Awesome
Robot Baselines
Impelmentation for baseline agents used in the RB2 benchmark. Specifically, this repo contains tuned training code for various versions of behavior cloning (e.g. Closed Loop vs Open Loop vs LSTM) and an implementation of NDPs, a representation learning method for predicting smooth trajectory distributions.
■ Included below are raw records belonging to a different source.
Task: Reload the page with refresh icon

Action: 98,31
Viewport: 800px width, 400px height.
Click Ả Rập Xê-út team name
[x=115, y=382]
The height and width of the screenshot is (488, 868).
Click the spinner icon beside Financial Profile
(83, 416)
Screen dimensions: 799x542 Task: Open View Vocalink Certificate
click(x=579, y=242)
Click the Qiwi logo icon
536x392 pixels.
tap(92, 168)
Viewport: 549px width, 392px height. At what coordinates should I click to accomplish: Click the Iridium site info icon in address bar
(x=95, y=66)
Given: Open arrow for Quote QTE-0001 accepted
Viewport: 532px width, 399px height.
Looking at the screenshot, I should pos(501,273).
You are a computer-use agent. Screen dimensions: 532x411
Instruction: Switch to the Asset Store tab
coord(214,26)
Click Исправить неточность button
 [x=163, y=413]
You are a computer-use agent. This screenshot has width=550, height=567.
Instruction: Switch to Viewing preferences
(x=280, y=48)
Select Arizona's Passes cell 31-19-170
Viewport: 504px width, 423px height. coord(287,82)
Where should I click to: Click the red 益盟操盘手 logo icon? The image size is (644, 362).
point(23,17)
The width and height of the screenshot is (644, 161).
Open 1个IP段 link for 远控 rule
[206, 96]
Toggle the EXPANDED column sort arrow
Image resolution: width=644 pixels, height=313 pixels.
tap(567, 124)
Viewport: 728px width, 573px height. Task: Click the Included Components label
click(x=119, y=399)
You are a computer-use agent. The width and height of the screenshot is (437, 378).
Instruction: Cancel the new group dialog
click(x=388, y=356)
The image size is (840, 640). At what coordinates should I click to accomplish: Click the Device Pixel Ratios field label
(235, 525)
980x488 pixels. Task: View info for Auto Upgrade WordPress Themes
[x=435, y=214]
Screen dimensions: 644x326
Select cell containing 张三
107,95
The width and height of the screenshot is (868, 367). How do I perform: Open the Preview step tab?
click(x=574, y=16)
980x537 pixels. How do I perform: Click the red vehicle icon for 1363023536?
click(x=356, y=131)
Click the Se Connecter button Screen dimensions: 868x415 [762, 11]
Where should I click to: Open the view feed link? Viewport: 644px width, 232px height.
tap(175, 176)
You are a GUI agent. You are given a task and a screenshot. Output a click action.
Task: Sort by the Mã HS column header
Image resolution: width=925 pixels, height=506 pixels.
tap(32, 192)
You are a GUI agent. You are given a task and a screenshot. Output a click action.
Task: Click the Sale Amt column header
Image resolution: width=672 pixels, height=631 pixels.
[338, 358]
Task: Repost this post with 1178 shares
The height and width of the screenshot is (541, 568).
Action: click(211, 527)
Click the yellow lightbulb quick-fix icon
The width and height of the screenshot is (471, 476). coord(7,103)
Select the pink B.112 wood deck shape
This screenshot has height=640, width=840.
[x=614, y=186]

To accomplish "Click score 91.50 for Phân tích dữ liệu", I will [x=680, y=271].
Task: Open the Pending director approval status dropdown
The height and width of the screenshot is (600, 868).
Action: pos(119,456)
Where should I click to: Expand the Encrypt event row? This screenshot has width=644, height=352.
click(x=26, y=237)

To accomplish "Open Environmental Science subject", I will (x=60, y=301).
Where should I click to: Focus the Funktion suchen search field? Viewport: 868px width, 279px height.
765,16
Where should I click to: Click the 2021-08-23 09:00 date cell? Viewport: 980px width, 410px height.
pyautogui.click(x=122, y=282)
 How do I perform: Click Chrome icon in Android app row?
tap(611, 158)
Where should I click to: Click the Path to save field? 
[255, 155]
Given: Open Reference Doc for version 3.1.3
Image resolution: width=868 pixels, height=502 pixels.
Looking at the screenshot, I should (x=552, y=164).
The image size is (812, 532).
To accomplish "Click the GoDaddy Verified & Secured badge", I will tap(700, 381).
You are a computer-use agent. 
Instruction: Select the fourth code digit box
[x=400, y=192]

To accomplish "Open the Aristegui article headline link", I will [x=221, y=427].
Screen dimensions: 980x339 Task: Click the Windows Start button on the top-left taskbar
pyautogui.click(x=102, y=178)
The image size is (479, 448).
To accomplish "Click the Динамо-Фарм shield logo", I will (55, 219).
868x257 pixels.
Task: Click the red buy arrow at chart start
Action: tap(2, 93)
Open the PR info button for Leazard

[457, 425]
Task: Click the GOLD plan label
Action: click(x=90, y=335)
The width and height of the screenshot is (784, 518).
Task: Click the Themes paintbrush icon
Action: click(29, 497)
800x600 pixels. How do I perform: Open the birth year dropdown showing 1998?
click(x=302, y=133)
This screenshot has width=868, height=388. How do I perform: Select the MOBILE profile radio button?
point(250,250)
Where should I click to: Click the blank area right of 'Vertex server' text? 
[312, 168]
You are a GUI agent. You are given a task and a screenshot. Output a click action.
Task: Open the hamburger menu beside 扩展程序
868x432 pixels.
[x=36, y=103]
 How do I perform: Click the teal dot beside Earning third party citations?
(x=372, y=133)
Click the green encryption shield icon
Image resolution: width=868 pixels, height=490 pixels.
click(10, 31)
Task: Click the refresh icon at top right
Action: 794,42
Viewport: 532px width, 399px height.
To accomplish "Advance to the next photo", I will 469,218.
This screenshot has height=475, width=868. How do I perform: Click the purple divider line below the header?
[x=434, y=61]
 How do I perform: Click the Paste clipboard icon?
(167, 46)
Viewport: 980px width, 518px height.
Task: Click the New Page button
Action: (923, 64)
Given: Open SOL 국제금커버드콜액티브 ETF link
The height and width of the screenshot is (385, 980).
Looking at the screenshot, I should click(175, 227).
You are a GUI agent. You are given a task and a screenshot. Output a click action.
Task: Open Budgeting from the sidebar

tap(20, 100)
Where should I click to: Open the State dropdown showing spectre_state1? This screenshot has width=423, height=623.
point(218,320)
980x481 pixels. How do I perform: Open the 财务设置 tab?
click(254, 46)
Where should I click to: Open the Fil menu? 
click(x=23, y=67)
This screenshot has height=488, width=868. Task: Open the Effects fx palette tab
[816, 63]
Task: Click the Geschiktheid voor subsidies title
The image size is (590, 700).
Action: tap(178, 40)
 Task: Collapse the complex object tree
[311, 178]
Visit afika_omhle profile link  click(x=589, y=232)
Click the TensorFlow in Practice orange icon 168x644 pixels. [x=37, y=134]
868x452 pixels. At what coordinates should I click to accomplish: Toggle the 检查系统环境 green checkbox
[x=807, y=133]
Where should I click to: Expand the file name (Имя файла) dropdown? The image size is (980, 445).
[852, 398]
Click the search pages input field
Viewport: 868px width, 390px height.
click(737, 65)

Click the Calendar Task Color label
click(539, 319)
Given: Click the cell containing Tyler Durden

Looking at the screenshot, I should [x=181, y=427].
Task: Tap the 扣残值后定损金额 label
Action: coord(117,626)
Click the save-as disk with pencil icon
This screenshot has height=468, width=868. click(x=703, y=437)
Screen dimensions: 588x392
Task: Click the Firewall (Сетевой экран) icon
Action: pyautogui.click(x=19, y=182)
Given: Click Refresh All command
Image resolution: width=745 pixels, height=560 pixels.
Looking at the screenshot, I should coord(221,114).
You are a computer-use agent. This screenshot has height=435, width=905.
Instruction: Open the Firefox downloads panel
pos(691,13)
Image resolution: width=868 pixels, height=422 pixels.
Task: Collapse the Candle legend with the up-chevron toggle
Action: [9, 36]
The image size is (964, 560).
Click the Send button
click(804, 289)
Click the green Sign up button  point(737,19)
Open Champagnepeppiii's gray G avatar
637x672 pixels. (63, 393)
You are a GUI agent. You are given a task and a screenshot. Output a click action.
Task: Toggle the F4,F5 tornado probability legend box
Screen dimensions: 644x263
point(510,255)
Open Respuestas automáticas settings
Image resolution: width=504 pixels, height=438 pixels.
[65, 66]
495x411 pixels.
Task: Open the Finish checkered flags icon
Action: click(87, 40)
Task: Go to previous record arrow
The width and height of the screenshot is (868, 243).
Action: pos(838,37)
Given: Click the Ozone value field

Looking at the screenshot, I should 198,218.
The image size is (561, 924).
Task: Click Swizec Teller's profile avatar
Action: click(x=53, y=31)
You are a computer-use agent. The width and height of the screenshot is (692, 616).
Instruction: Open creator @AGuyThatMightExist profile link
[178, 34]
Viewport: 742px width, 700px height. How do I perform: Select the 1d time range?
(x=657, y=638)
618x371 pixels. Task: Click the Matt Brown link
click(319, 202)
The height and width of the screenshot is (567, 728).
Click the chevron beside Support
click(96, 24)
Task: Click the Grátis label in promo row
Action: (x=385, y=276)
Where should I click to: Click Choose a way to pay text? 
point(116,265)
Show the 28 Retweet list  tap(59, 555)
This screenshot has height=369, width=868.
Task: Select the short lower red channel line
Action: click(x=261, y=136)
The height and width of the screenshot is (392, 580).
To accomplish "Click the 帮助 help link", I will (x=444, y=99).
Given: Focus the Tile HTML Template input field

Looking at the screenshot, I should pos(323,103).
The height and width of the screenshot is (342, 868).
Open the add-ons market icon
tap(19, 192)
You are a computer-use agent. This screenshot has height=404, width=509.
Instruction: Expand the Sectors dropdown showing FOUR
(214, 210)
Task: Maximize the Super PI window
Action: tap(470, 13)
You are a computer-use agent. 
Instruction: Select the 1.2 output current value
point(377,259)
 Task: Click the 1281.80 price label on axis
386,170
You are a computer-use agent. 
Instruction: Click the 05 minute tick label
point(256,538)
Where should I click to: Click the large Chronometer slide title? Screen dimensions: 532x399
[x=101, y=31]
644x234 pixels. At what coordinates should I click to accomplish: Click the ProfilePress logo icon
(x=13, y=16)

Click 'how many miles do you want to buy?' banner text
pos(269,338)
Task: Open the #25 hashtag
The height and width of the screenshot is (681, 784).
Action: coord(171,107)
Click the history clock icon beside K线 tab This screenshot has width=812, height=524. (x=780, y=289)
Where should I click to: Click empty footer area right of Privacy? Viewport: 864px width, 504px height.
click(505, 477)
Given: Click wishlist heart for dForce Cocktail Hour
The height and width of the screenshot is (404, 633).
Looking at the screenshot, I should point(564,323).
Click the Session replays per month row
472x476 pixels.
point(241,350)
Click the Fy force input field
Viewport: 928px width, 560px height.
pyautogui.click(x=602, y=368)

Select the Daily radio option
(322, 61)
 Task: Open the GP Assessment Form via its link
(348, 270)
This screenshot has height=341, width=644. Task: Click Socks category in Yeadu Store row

If you find this codebase useful please consider citing our paper
@inproceedings{dasari2021rb2,
title={RB2: Robotic Manipulation Benchmarking with a Twist},
author={Sudeep Dasari and Jianren Wang and Joyce Hong and Shikhar Bahl and Yixin Lin and Austin Wang and Abitha Thankaraj and Karanbir Chahal and Berk Calli and Saurabh Gupta and David Held and Lerrel Pinto and Deepak Pathak and Vikash Kumar and Abhinav Gupta},
year={2021},
eprint={2203.08098},
archivePrefix={arXiv},
primaryClass={cs.RO},
booktitle={NeurIPS 2021 Datasets and Benchmarks Track}
}
Installation
This python packages uses PyTorch for GPU accelerated machine learning. Please refer to that guide for workstation setup and CUDA installation tips.
The easiest way to install this package is with Anaconda. Simply run conda env create -f environment.yml
to install dependencies, and install the package itself with python setup.py
.
Usage
We assume access to the following data:
pretrain.npz
- dataset for the pretext localization task (e.g. train CNN to predict location form image)expert.npz
- expert trajectories of robot solving tasks in RB2. Should contain RGB images, proprioceptive (state) information, and actions.
For a more thorough discussion of how collect to this data, please refer to the RB2 website and paper.
Once the data is collected, use pretrain.py
to obtain pretrained representations. This step improves performance versus starting with a randomly initialized visual model. Then use train_bc.py
and train_ndp.py
to train behavior cloning and NDP policies respectively.